Sub-title: During periods of hardship, the leadership that entrepreneurs provide is increasingly crucial.

 

Robert Rudy’s job is tough even during good times. The company he heads, AHF Aerated Home Furnishings, markets pillows, comforters and other bedding products, which its retail customers often regard as commodities. So over the years, this seasoned entrepreneur has been forced to keep his pencil sharp. However leading this large manufacturer and distributor through Canada’s current downturn is proving particularly challenging.

 

“Consumers are increasingly savvy about where price points should be on nearly every product.

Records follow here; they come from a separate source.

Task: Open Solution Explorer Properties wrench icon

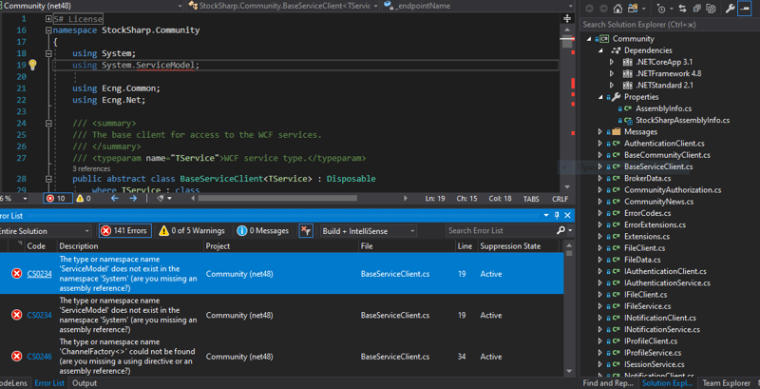Action: 730,9
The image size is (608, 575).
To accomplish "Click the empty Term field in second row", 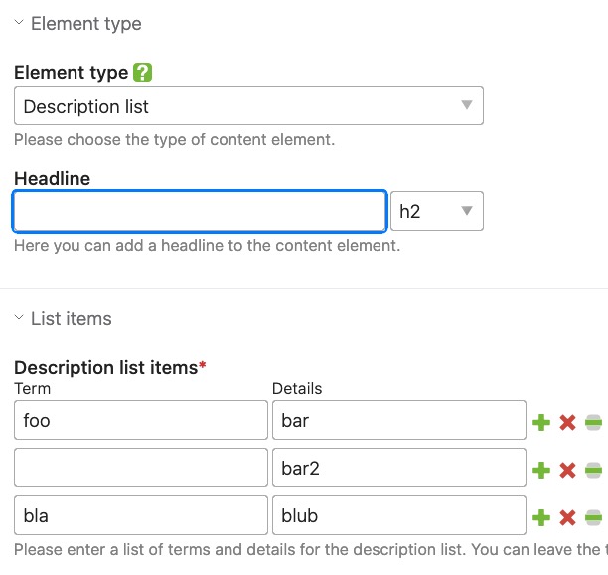I will pos(141,468).
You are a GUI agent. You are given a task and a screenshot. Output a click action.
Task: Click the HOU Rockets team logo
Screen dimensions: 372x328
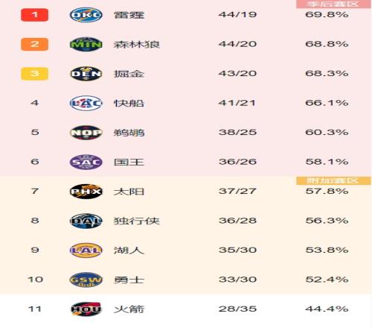pos(86,309)
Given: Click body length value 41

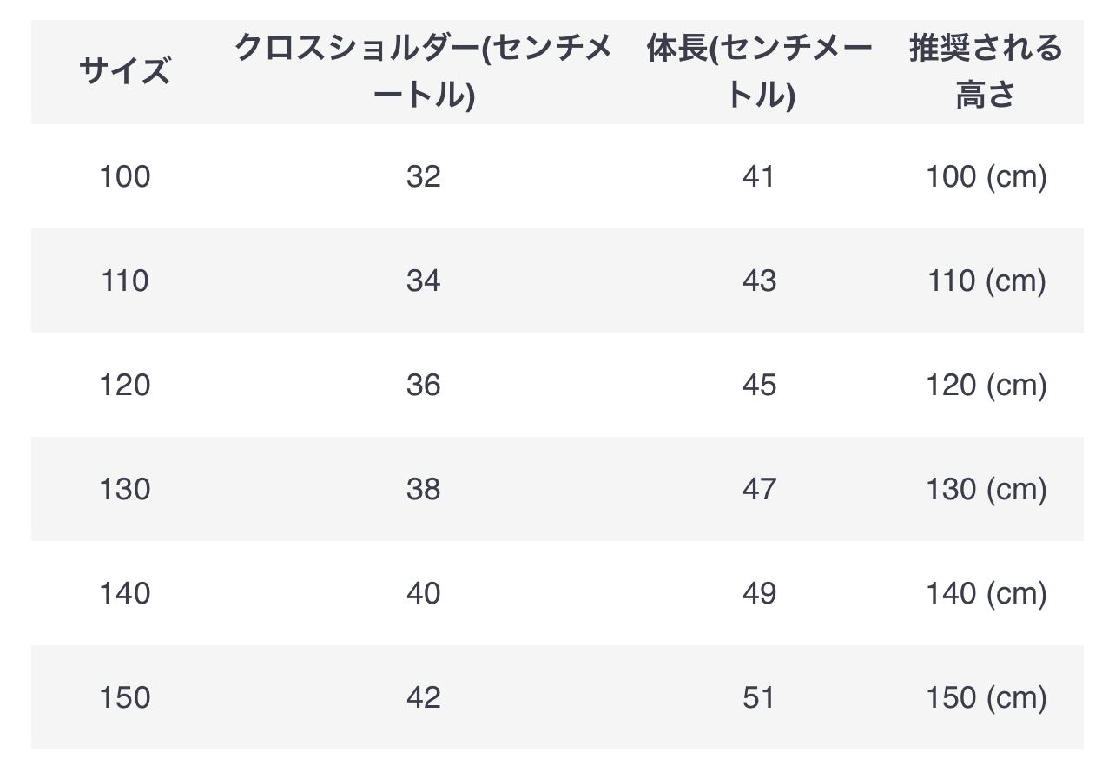Looking at the screenshot, I should pos(758,176).
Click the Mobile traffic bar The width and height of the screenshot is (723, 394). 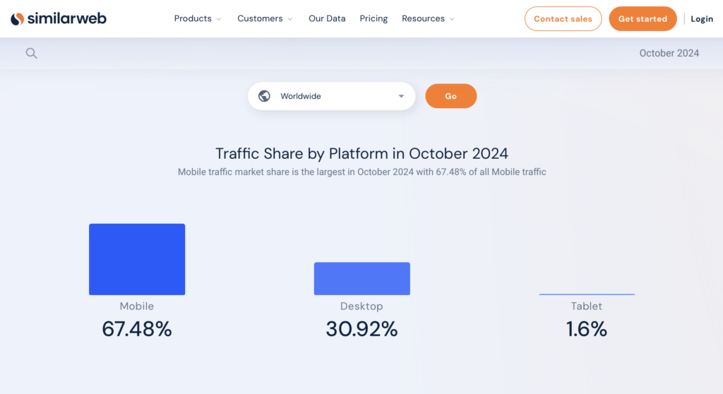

That means when many are trying to their stretch dollars to the limit, we need to find more ways to remain relevant,” says the Montreal-based entrepreneur. “Just as importantly though, our employees know how hard it is out there, and they are concerned too.”

 

AHF Aerated Home Furnishings is better poised than many to navigate the current downturn. The company has been around for more than 30 years and has lived through the recessions of the early 1980s and the early 1990s. Even better, Rudy, its current leader, has clear ideas regarding where he wants to take AHF.

 

Vision, communication, adaptation and motivation

“My biggest priority is keeping our employees on board and making sure that we are all moving in the same direction,” says Rudy. “So we decided to be straightforward about the challenges we are facing, right from the start.”

 

Another important move that Rudy made was to identify key trends and to find ways that AHF Aerated Home Furnishings, could adapt to them. For example, it’s no secret that Canada’s manufacturing sector has been going through tough times. Freer trade, China’s ascension to the WTO and increasingly sophisticated supply chains have pushed hundreds of thousands of jobs overseas.

 

However Rudy was also quick to notice an increasing number interest groups lobbying for the implementation and protection of local manufacturing solutions as a way to reduce greenhouse emissions. “I am a big environmentalist and a couple of years ago I went to a sustainability conference that was attended by students, businessmen and labour representatives. I was surprised to realize that a lot of us are in the same boat on a lot of issues,” says Rudy. “One example, almost everyone was behind these “buy local,” movements, which are now springing up all over the world, as a way of reducing the energy consumption caused by excessive transportation.”

 

Rudy decided to jump on the bandwagon. Along with 20 or so employees, he launched discussion groups, spoke to clients and even produced a video about the advantages of buying Canadian-made products. “I realize that this initiative is not the only solution,” admits Rudy. “But it does provide a common goal that we can all work towards.”

 

Leadership during tough times

According to BDC’s President and CEO Jean-René Halde, entrepreneurs like Rudy are right to focus first on motivating employees. “Building leadership capacity is now even more critical as it will help you successfully ride a turbulent economy,” says Halde. “Everything we do happens through people. We bet on people, not strategies or systems.”

 

Eileen Fisher, a professor of entrepreneurship and family enterprise at York University’s Schulich School of Business agrees. But she adds that guidance needs to come right from the top. “Unlike in bigger companies, in which leadership is often transmitted indirectly thorough many levels, in smaller and medium sized businesses, an entrepreneur’s influence on employees is often immediate and direct,” says Fisher. “That means their actions, particularly during times of stress, are crucial.”

 

Another key says Fisher is that entrepreneurs need to balance their need to keep employees informed about the challenges they face, with staying optimistic and putting a brave face on things. This is particularly important if employees are being asked to endure sacrifices such as temporary layoffs or reduced work hours.

 

“Small businesses, which tend not to carry too much debt, are often surprisingly better placed than larger ones to hunker down during tough times,” says Fisher. “Furthermore, SMEs are often to a large degree extensions of the owner or the president. So if he can provide good leadership, they are off to a very good start.”

 

 

Sidebar: Leadership during tough times: practical advice from the greats

 

"All great leaders have had one characteristic in common: the willingness to confront unequivocally the major anxiety of their people in their time. This, and not much else, is the essence of leadership."

John Kenneth Galbraith

 

Leaders need to be optimists. Their vision is beyond the present.

Rudy Giuliani
 

“Inventories can be managed, but people must be led.”

Ross Perot

"Leadership is a combination of strategy and character. If you must be without one, be without the strategy."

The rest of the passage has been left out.